[ASSIGNED TASK]:
Produce word for word the lines of the data below running from the one that has "NM Project Coach (73, 2286)" to the one that has "América Latina promueve", inclusive, and no others.

··· LISTED ENTRIES

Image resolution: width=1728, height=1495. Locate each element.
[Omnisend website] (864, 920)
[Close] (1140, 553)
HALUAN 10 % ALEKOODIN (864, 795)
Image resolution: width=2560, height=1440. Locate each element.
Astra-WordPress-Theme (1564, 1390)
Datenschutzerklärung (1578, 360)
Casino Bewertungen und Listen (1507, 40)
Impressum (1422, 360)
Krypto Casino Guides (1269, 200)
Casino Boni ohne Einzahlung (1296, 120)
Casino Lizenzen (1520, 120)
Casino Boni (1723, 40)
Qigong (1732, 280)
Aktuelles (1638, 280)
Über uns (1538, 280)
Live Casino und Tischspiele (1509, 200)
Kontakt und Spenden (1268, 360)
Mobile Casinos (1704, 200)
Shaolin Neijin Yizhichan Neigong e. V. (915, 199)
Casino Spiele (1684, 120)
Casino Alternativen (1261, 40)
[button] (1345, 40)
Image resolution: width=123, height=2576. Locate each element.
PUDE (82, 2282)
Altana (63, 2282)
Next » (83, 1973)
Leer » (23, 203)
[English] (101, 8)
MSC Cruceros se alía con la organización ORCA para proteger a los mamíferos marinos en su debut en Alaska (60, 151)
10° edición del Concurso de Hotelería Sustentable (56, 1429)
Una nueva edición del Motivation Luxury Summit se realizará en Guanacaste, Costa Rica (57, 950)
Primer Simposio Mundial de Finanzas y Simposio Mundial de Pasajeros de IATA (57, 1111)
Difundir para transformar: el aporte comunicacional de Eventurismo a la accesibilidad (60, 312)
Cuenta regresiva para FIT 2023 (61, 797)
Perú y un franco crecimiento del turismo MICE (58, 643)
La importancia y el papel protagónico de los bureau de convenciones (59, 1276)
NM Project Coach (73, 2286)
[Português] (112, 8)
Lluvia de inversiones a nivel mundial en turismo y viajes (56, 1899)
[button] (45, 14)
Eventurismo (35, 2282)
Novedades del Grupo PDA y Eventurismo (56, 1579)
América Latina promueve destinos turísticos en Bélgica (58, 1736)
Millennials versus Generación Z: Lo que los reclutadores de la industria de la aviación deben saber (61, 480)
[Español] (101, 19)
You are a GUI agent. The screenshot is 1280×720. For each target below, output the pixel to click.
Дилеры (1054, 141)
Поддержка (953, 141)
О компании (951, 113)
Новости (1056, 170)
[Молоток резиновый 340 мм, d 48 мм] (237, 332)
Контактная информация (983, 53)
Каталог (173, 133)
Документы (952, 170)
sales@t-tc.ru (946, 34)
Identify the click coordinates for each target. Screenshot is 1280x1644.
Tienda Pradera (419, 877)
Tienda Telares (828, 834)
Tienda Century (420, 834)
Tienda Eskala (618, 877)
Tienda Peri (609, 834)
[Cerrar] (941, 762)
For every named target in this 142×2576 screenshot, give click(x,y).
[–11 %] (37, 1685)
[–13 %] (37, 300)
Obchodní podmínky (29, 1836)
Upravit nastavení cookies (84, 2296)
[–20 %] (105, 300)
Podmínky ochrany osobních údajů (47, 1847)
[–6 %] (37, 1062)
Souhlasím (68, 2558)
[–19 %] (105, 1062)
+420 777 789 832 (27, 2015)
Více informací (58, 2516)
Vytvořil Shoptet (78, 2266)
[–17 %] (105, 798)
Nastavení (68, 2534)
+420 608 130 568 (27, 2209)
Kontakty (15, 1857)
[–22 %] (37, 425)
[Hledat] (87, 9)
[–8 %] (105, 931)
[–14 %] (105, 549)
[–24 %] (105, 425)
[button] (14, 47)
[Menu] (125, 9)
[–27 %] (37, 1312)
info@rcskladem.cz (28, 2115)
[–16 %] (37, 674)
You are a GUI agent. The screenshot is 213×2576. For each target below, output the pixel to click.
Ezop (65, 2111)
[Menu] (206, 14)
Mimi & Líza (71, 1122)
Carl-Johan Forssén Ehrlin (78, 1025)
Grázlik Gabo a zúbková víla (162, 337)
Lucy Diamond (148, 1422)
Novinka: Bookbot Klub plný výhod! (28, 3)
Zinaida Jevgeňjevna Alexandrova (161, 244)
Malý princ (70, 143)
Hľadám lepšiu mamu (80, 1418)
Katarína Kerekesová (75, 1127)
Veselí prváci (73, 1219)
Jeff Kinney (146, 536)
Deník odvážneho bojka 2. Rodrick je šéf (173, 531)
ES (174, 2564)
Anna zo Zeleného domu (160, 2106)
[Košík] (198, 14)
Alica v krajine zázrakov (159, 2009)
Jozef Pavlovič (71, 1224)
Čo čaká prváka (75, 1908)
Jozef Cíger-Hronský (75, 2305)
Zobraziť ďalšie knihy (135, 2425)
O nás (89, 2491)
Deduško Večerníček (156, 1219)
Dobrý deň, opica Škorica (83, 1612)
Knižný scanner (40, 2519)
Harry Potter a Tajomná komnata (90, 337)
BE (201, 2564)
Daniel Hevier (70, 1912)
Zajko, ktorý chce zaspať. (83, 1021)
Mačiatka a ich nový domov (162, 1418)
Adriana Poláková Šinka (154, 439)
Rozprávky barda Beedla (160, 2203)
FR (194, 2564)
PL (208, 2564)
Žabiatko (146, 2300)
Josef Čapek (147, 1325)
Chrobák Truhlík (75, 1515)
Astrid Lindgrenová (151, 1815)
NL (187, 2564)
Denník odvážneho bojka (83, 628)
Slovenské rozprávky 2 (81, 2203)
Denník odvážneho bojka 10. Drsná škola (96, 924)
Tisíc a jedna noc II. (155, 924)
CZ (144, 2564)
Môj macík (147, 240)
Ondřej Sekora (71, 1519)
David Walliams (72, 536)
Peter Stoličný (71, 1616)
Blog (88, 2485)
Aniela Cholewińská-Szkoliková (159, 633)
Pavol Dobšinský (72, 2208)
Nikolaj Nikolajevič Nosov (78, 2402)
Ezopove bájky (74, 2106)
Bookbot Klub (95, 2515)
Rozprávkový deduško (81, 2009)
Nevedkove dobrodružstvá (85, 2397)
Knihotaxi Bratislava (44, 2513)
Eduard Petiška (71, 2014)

······

[RESPONSE FOR THIS EXERCISE]:
NM Project Coach (73, 2286)
[Português] (112, 8)
Lluvia de inversiones a nivel mundial en turismo y viajes (56, 1899)
[button] (45, 14)
Eventurismo (35, 2282)
Novedades del Grupo PDA y Eventurismo (56, 1579)
América Latina promueve destinos turísticos en Bélgica (58, 1736)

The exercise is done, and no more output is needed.